Monday, December 19, 2011

Kicking Cans or Not Kicking Cans – Congress’ Idea of Strategies

You have to wonder just how stupid the American voters are.  They elected the current collection of crackpots and kooks. And their opinion of Congress is that they don’t approve of their performance. And I don’t mean just a little bit don’t approve. The public doesn’t approve by an overwhelming majority so large that it is inconceivable that they could win a re-election if they were running against a brick or even unopposed. But as much as the public doesn’t approve of Congress, they will blame the failure, the stupidity, the incomprehensible ineptitude, and the disingenuous disregard for the nations’ interests on every other politician but their own. This of course is a reflection of the intellectual deficiency of the electorate. If Congress were seen as just slightly out of favored or regard then the odds would be perhaps good enough to let a large segment of the voters to be satisfied with their man/woman. However when the disaffection and dislike of Congress reaches the extremes of negativity that this Congress has achieved (never has the work ‘achieved’ been used in a context where its generally positive connotation is so inappropriate) there is such a small likelihood that their representative is not part of the tainting malodorous cancer on the legislative body that they have certainly elected from amongst their best and brightest; and that is absolutely a blight upon our nation.

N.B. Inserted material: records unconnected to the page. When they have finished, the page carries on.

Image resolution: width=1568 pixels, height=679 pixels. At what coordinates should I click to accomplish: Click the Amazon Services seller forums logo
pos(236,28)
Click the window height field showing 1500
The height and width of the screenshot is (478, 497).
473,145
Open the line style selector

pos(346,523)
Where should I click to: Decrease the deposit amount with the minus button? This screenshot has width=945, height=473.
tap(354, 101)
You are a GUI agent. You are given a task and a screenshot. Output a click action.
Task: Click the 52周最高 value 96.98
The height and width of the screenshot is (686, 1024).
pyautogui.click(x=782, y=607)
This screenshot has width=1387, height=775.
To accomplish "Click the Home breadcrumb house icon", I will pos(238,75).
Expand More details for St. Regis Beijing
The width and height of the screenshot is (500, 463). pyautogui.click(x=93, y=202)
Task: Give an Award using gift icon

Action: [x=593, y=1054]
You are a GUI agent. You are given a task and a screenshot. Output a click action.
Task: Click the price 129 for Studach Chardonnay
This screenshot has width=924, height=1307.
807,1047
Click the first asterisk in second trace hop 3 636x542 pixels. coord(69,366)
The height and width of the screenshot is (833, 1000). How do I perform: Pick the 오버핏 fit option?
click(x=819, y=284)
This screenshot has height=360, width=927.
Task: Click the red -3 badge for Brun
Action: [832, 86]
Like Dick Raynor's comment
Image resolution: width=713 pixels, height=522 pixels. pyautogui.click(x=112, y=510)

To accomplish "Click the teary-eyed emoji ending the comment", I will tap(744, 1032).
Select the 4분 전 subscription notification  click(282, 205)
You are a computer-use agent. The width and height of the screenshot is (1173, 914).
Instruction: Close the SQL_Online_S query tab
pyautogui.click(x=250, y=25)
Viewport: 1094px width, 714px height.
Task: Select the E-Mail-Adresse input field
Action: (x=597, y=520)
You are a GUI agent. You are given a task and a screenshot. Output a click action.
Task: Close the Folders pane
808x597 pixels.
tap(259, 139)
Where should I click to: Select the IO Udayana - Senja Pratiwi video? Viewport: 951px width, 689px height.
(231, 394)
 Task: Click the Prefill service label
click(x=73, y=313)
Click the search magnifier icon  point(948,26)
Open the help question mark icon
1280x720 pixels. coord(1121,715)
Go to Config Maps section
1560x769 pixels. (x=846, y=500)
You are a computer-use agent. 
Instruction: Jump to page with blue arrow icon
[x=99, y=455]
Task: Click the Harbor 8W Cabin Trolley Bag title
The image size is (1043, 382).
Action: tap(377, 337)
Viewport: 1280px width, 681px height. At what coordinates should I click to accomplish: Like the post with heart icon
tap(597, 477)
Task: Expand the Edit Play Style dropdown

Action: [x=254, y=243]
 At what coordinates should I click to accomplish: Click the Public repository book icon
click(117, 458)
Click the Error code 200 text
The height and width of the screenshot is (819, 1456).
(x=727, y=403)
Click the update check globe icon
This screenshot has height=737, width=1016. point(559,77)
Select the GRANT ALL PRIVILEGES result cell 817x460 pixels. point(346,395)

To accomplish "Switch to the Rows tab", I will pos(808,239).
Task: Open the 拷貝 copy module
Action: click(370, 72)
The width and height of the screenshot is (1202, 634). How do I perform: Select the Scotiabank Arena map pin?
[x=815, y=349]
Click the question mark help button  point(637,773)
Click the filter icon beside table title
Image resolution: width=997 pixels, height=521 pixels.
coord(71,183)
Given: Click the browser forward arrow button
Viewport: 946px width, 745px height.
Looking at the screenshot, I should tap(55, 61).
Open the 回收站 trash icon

This Congressional cesspool of closed-minded cretins has yet again managed to demonstrate their ineffectiveness in handling an issue that the majority of voters are clearly eager to have them support. The voters may or may not be right on the issue, but their politicians are fighting over the question of whether the issue should be addressed on a longer-term basis or just ‘kicked down the road’ a couple of months. The net result of their grand strategy is to ‘not kick the can at all’. Rather than vote for it or against it, they are voting to do nothing because they want to do it differently. Of course, they are not actually doing anything.

If Congress is satisfying only one in ten people then the voters should have a simple and obvious strategy that they should follow. Voters should tell pollsters, reporters, campaign supporters, candidates, and everyone that they can what they will do in the next election. If you want to get an effective and engaged Congress then you have to put people in office that are smart enough to take steps to address the nation’s problem. Voters cannot return representative who only engage in obstructionism for no better reason than that they are against the person or party that is proposing the legislative action.
The public is getting the rewards and results from Congress that they deserve. It may be true that Congress doesn’t have the intelligence of a brick, but how smart could the people be who put them there? Did you really think a brick was smarter, wiser and more competent than you? Do you really admire the accomplishments (if you can think of any) produced by Congress? If you think it’s all the fault of everyone else’s politicians but not yours, then I think the brick just out scored you on the intelligence test.